*Problem description*
Copy out the entries below without changes, beginning at the line that contains "The height and" and stopping after the line that contains "Action: coord(837,87)". Leave the pictures out of your answer.

## START

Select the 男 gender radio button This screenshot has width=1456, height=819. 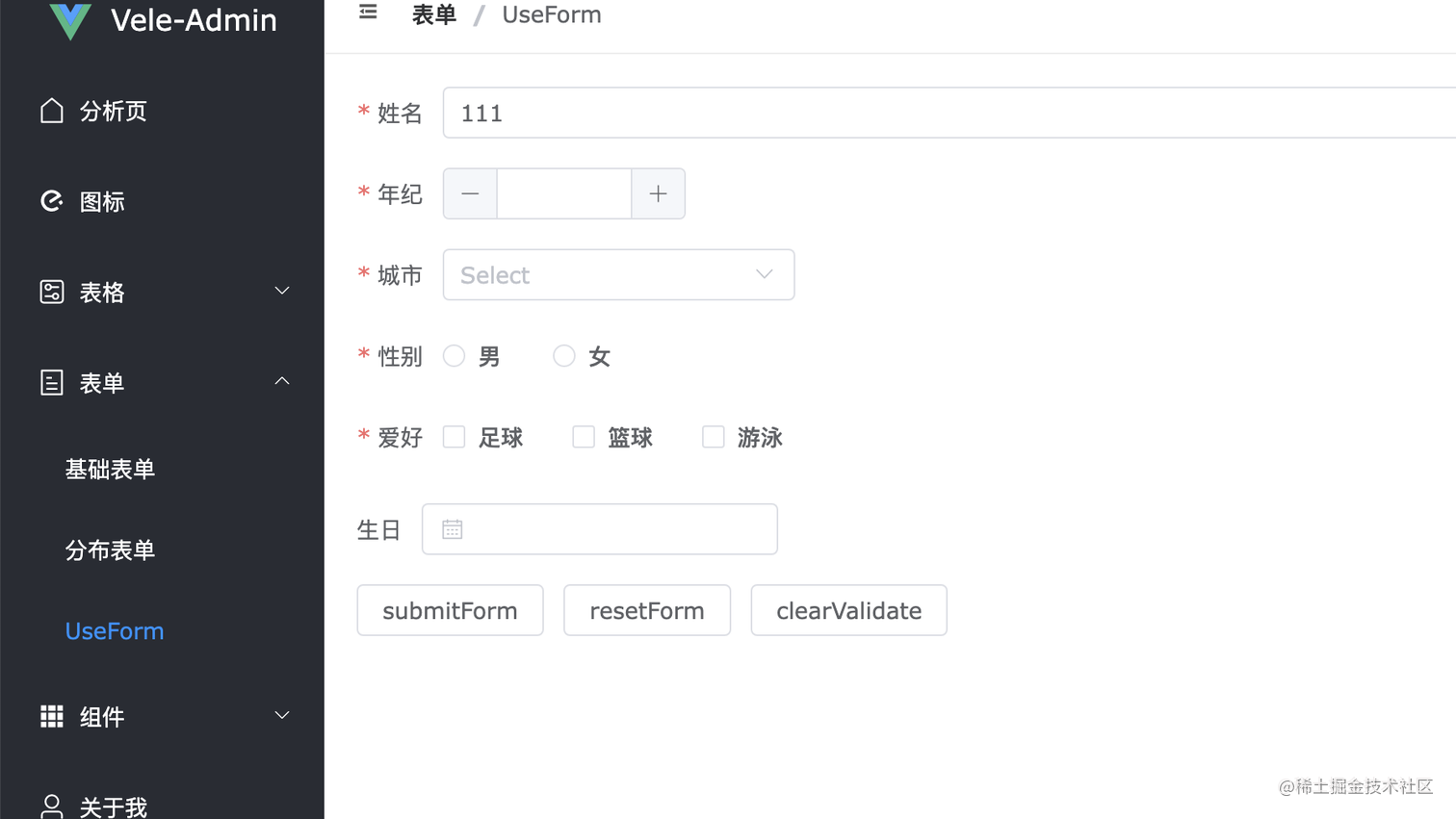point(454,355)
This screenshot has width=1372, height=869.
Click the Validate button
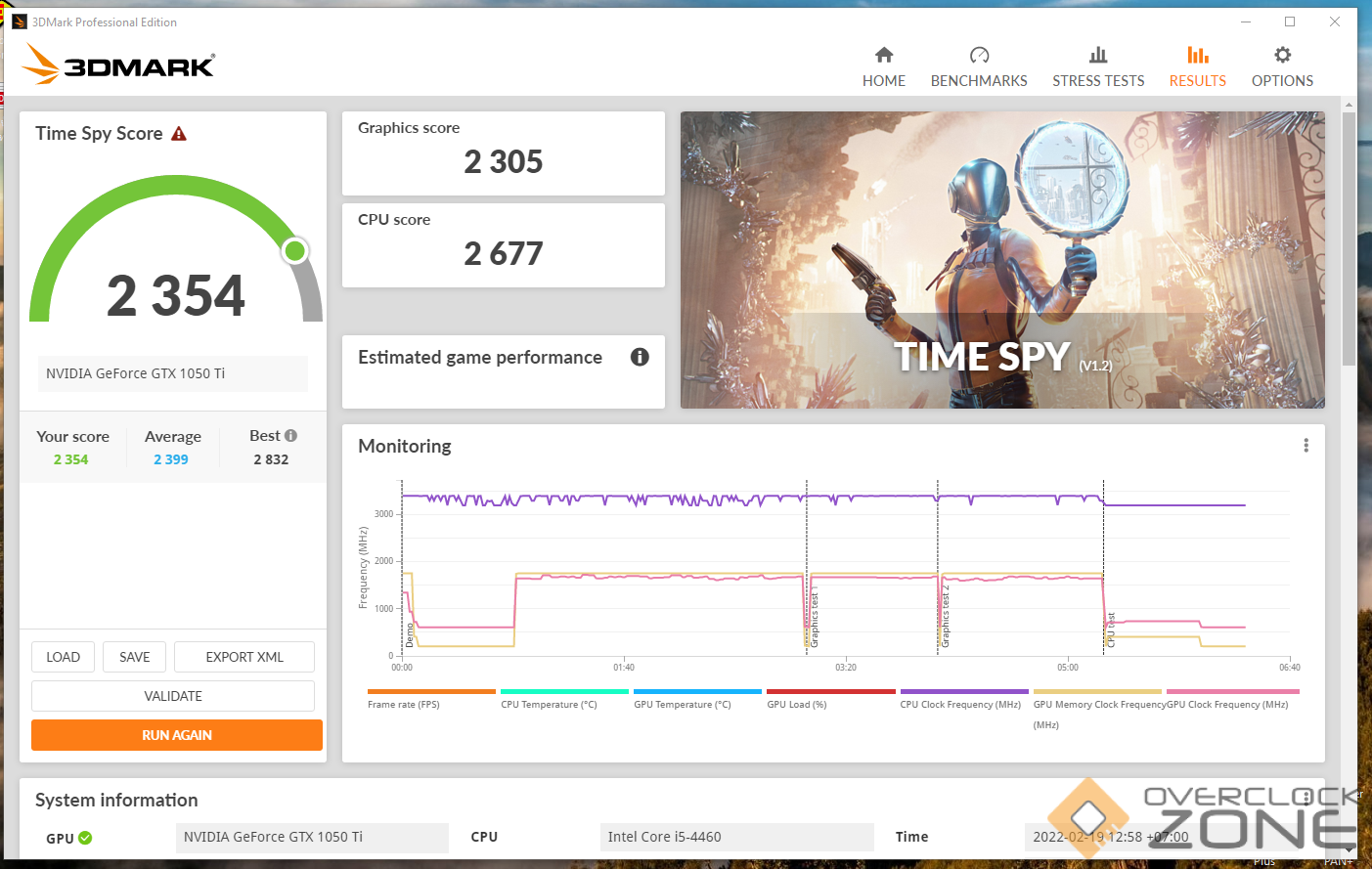pyautogui.click(x=173, y=696)
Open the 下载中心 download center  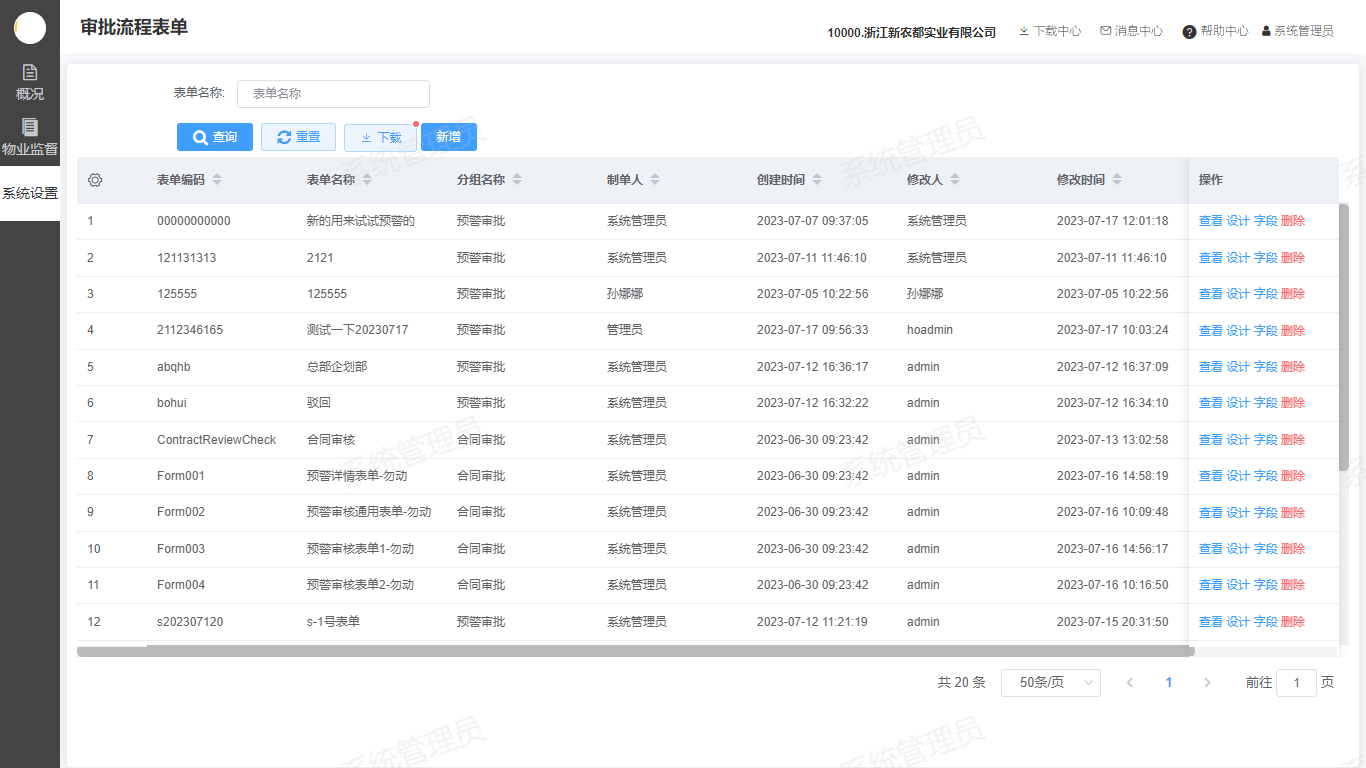[1049, 31]
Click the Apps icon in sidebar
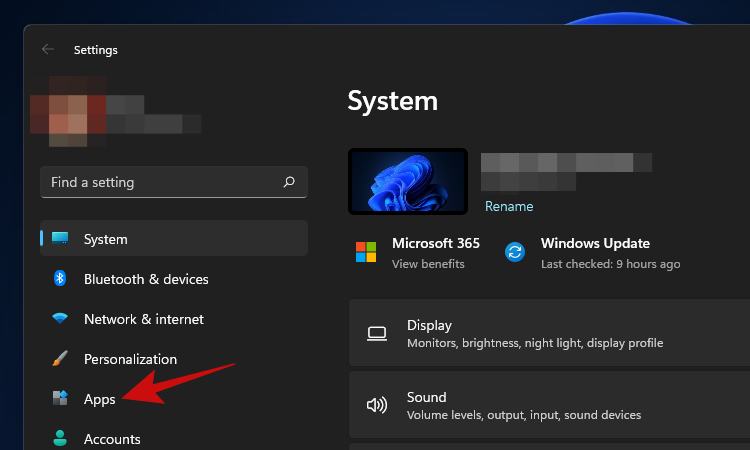 [x=60, y=399]
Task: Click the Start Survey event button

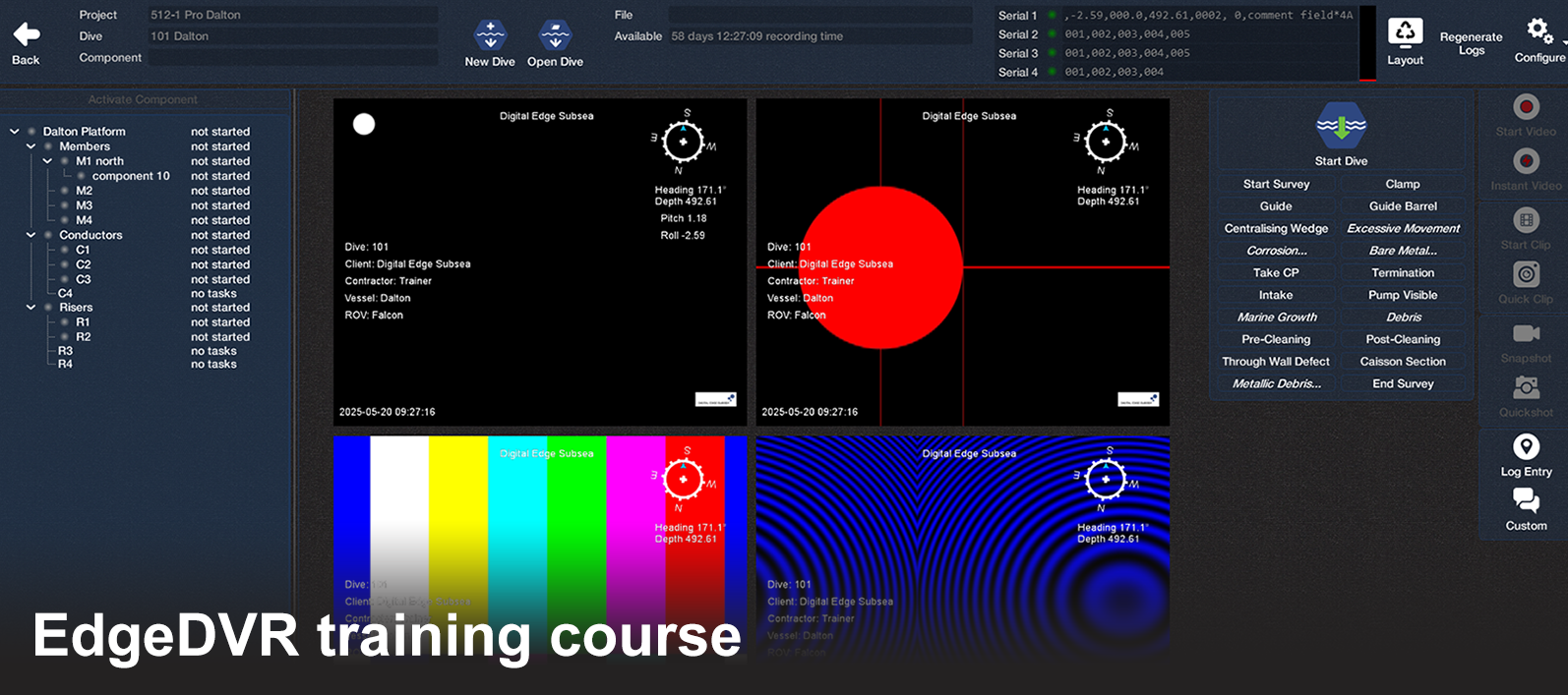Action: click(x=1276, y=184)
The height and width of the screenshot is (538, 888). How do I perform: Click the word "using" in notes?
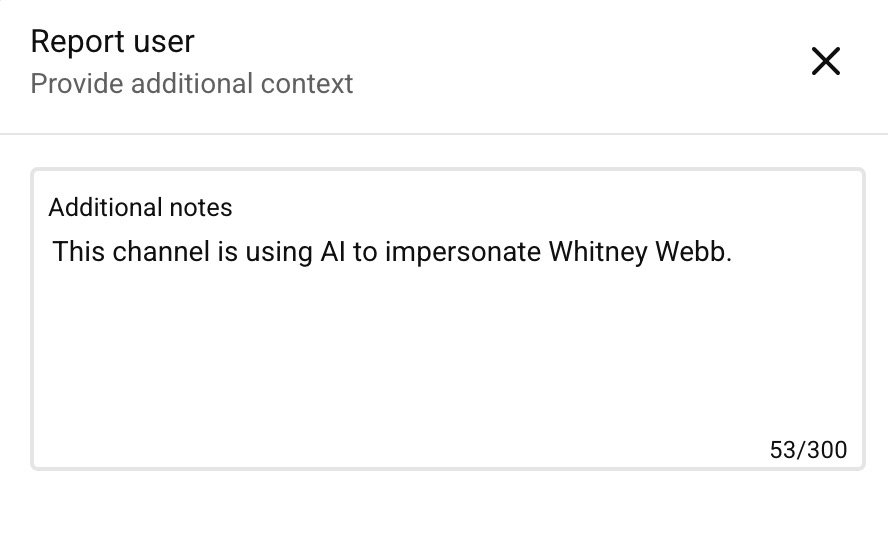(277, 251)
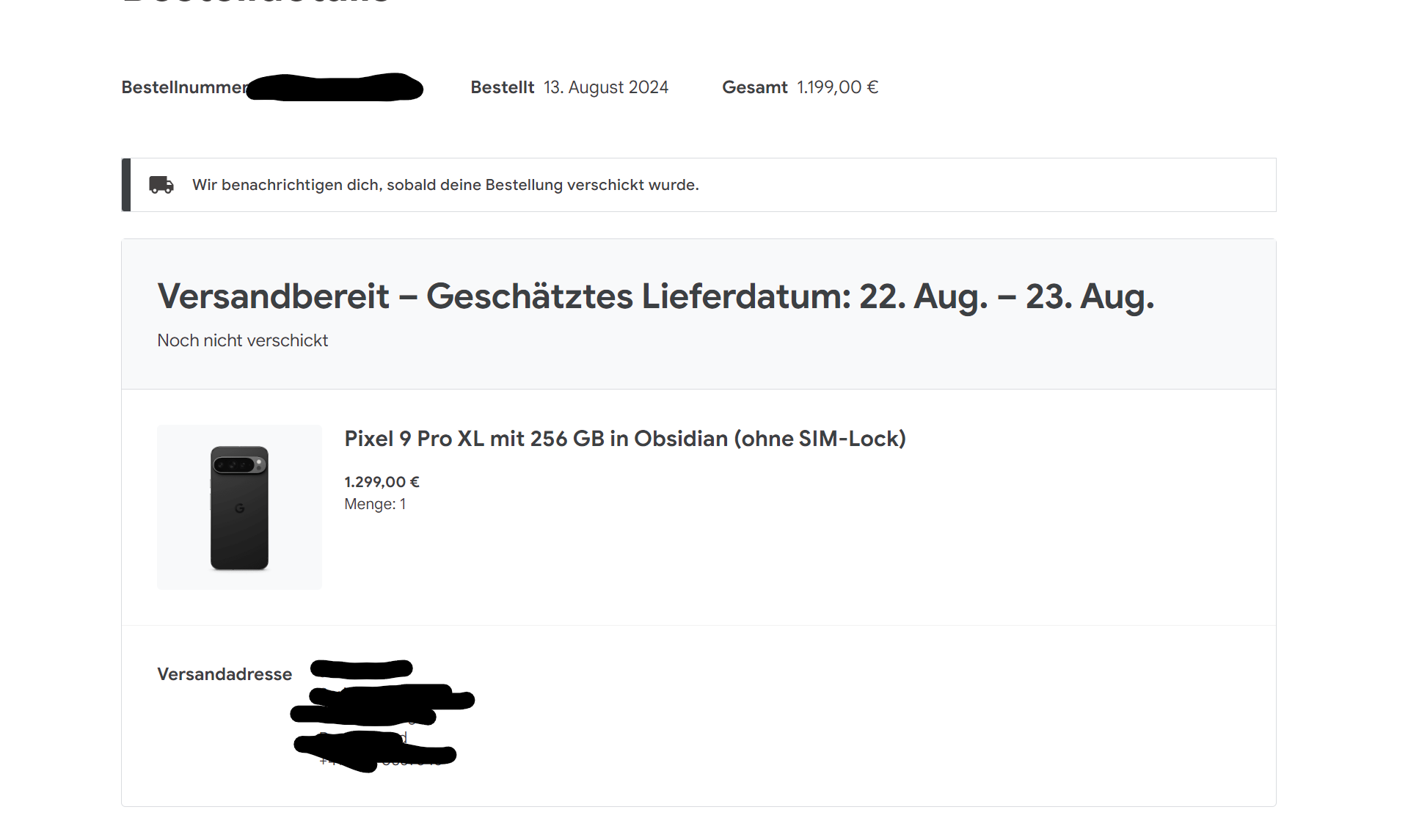The image size is (1408, 840).
Task: Select the total amount 1.199,00 €
Action: coord(837,87)
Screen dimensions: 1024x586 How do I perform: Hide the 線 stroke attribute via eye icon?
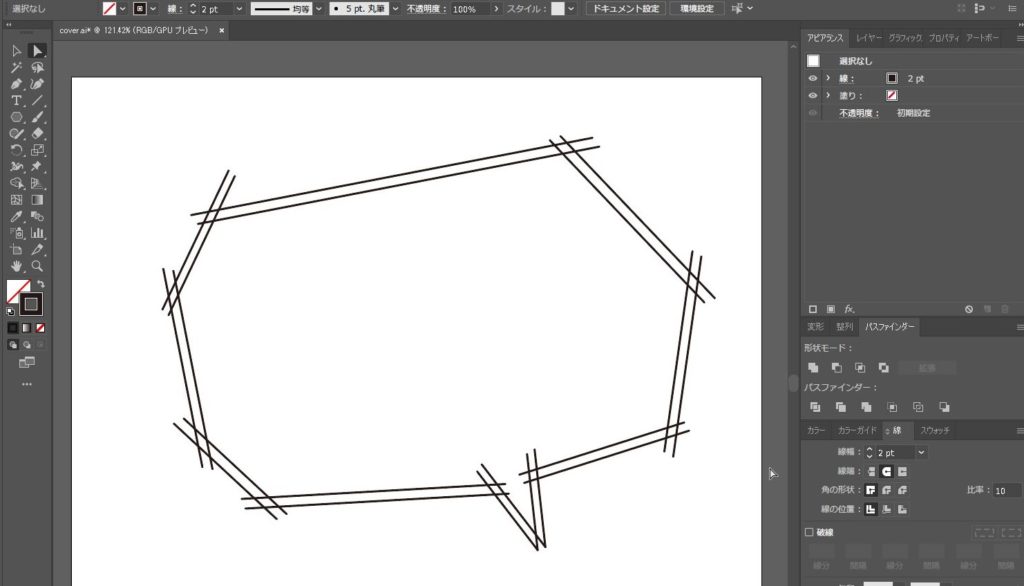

## END

*Result for this exercise*
The height and width of the screenshot is (538, 888). How do I perform: Click the word "using" in notes?
(277, 251)
The image size is (1408, 840).
Task: Select the total amount 1.199,00 €
Action: coord(837,87)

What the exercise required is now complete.